Dans la série « Lies For Liers », c’est encore  à l’Empire du milieu qu’il s’attaque, ses aberrations architecturales et ses habitants perdus à l’intérieur. Cible facile de l’œil critique de l’artiste, la Chine est écartelée entre désir et cruauté. Le désir, celui des parcs de loisir des années 1990 aujourd’hui  laissés à l’abandon, au profit de plaisirs plus clinquants. La cruauté, celle d’un marché où tout s’achète, sauf le sens de l’existence.

Dust to dust
C’est finalement cette quête de sens qui fait œuvre chez Mao Tao, à tel point que son travail s’avère teinté d’une métaphysique curieusement judéo-chrétienne. « Pourquoi m’as-tu abandonné ? » pourrais dire ce singe christique dans son enclot.

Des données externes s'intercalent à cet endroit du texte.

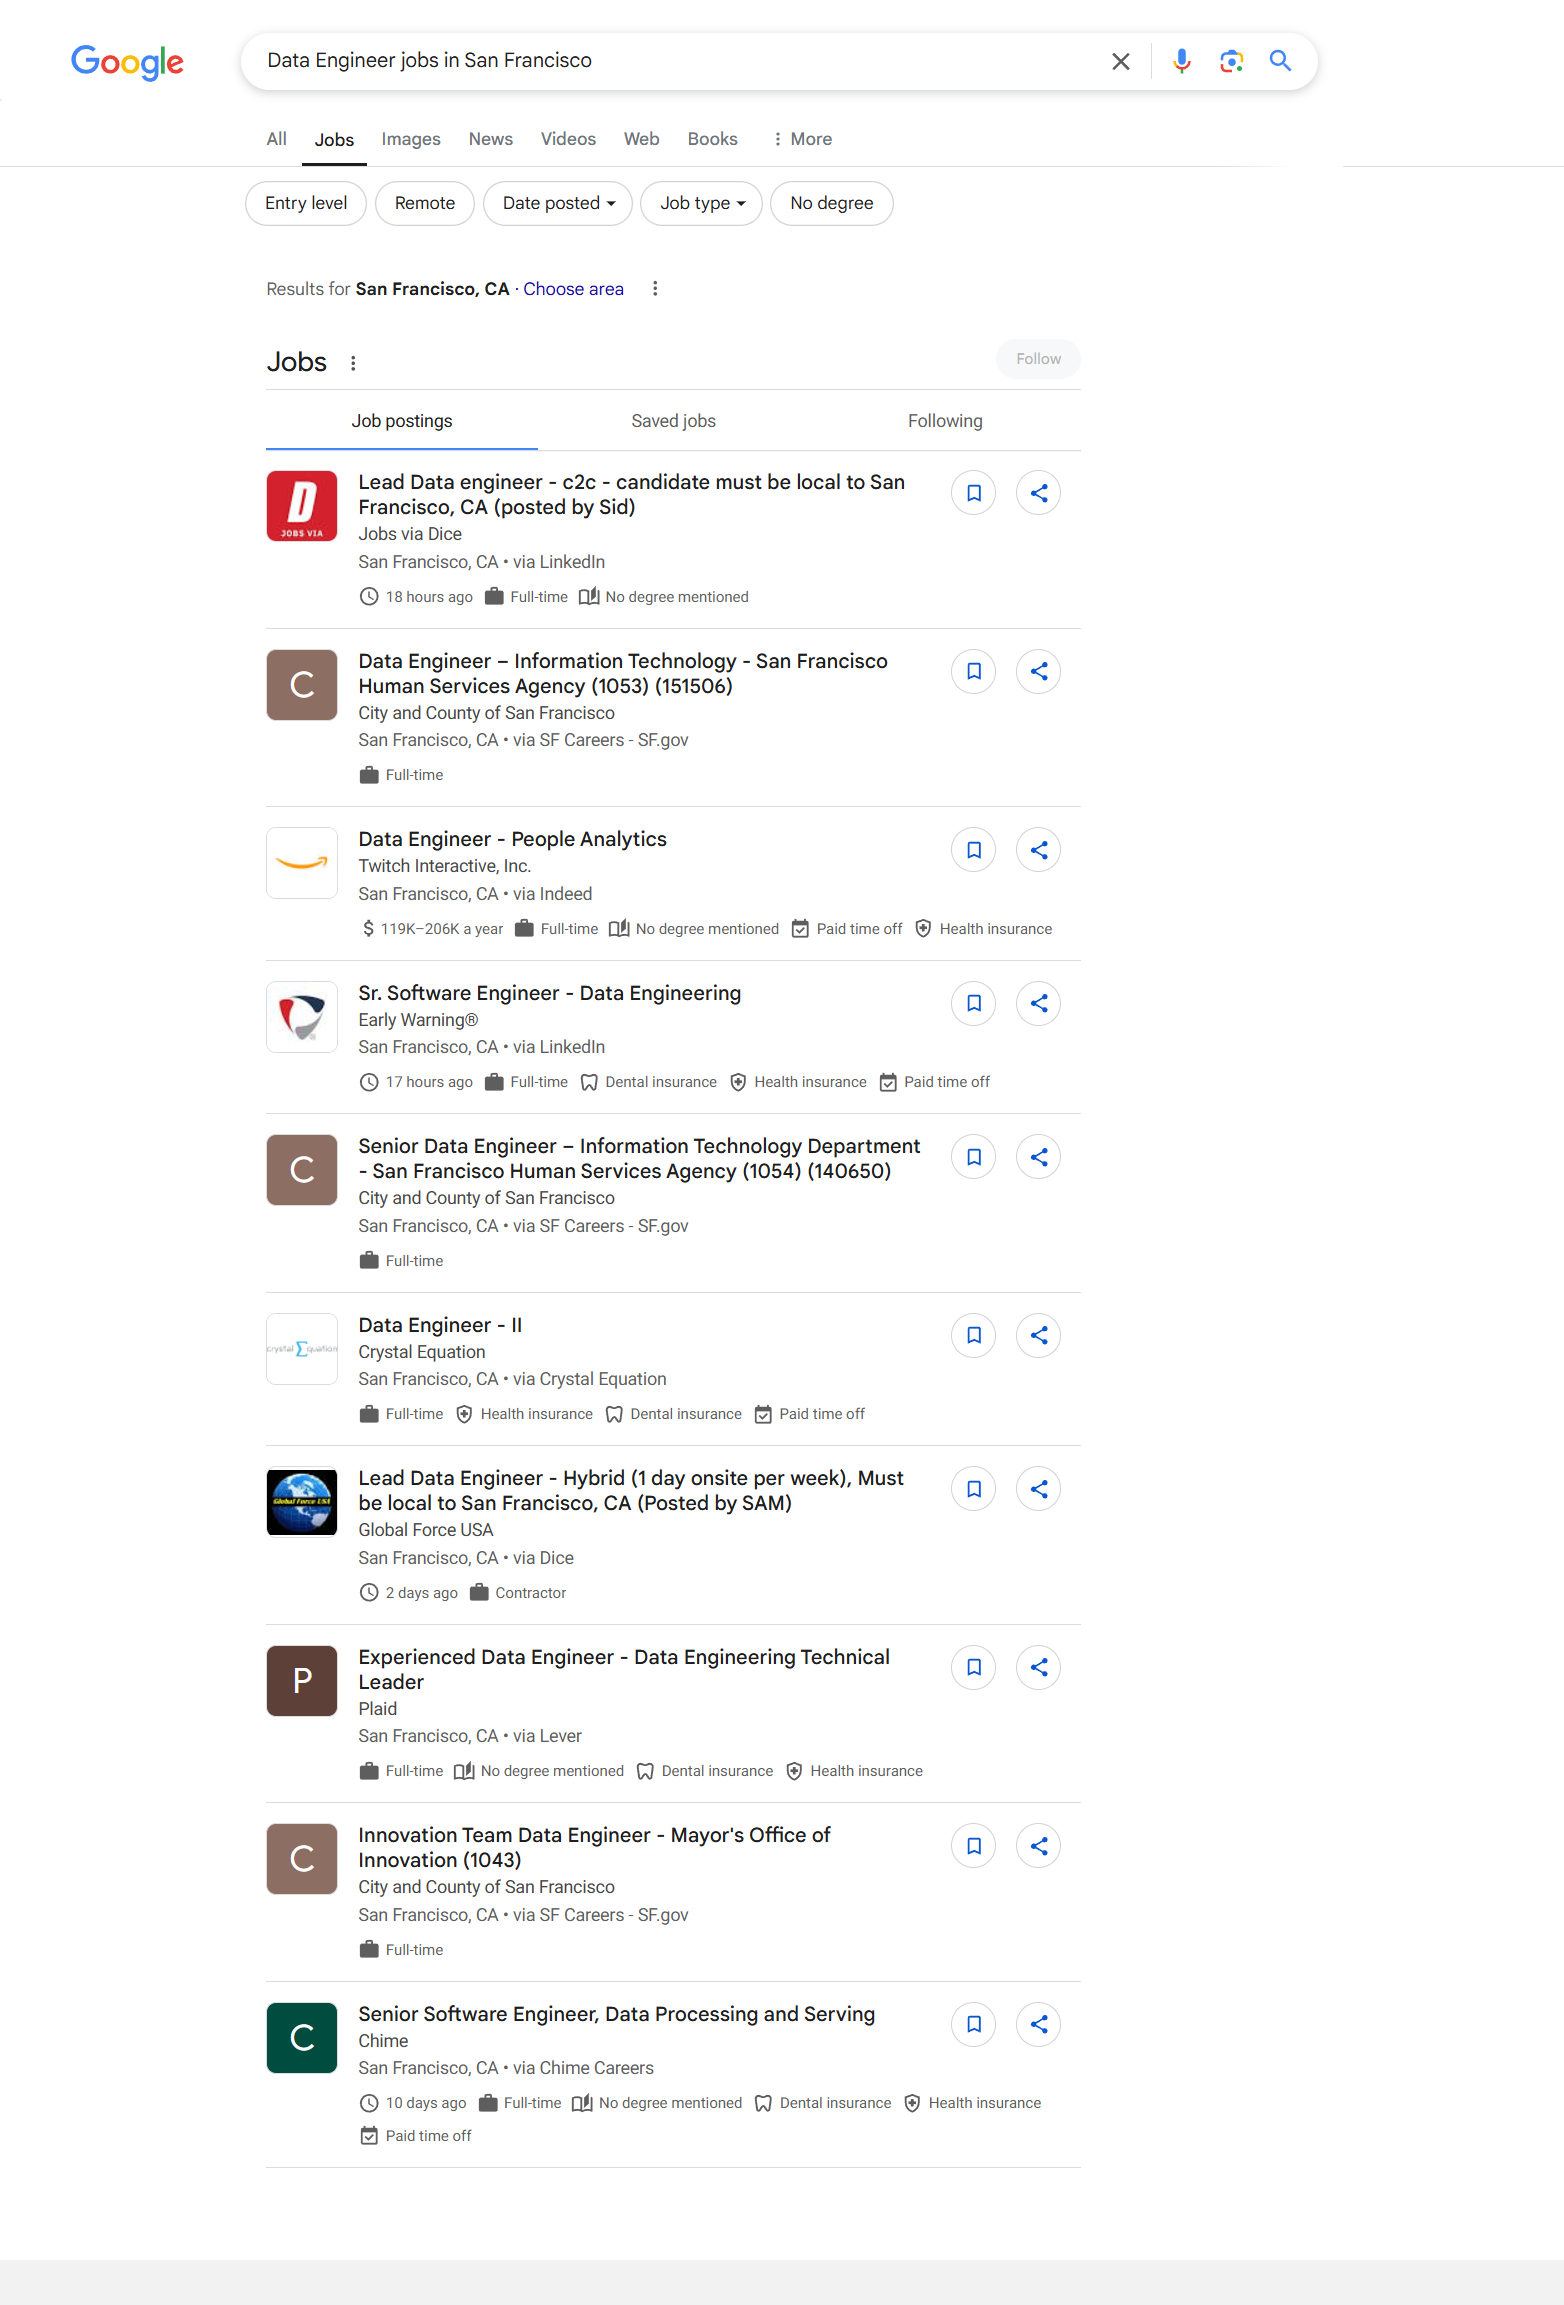Enable the Remote filter chip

« Poussière, tu redeviendra poussière » pourraient annoncer ces blocs de terre cuite. Elles sont pourtant muettes comme une gravure de mode. « Age18/180cm/46kg » les blocs ont les mêmes mensurations que Simona Andrejic, le top-model qui les a inspiré : 18 cubes de 46 kg au total alignées sur 1,80m.

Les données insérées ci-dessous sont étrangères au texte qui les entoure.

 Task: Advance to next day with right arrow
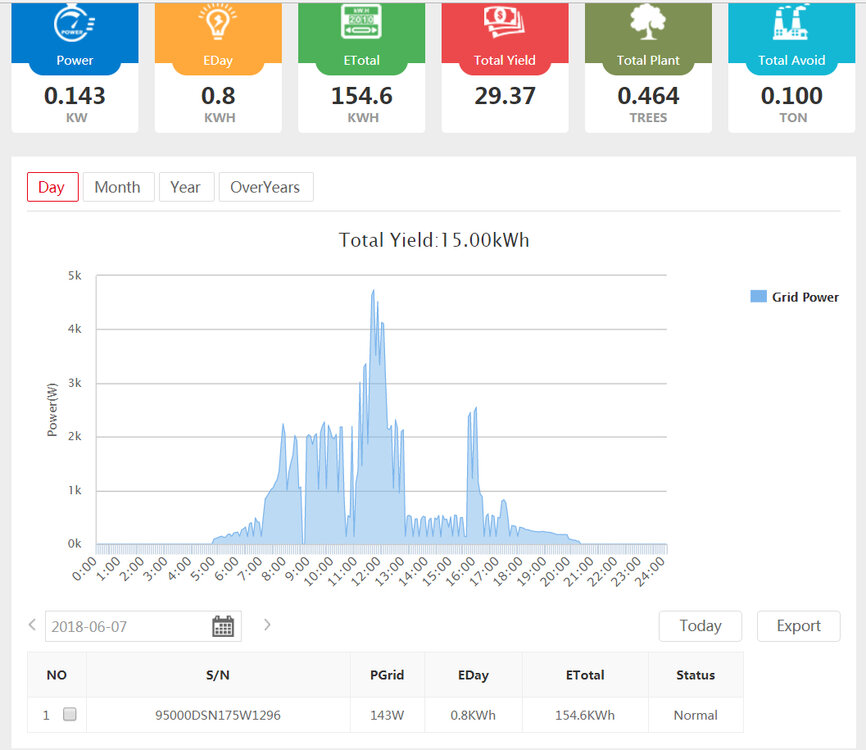point(266,625)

« Dust to dust », telle est également la leçon de cette série de feux d’artifices photographiés en retard, lorsque les flammes s’étiolent dans la nuit. La vie, un instant furtif avant de disparaitre. Et après ?

Disparitions
Après il y a les traces, la mémoire, les fantômes. C’est Google Earth qui se charge de les photographier, et Mao Tao les cherche sur son ordinateur, au détour du Trocadéro ou sur le parvis de Beaubourg. Un écho particulier au culte chinois des ancêtres. Les images de ce « Ghost Project » seraient-elle les preuves d’un au-delà ? Ou juste les failles techniques de Google, dans lesquelles s’infiltre la crédulité humaine ?

Il y aurait tant à dire sur cet artiste de génie. Pour conclure malgré tout, abordons « Fluide », l’exemple parfait de cette synthèse de deux mondes qu’opère l’artiste. Des images décalquées, ou transférées sur un mur blanc. On n’en voit plus que le reliquat, comme une sainte face sur quelque linceul. Des clichés pourtant simples, portraits, souvenirs, photos de famille de l’artiste, peut-être. En les récupérant, comme il récupérait celles de Google, Mao Tao procède du non-agir, concept philosophique chinois. Il montre que l’art ne réside plus dans l’exécution mais dans l’intention de l’artiste, et plus encore dans celle du spectateur.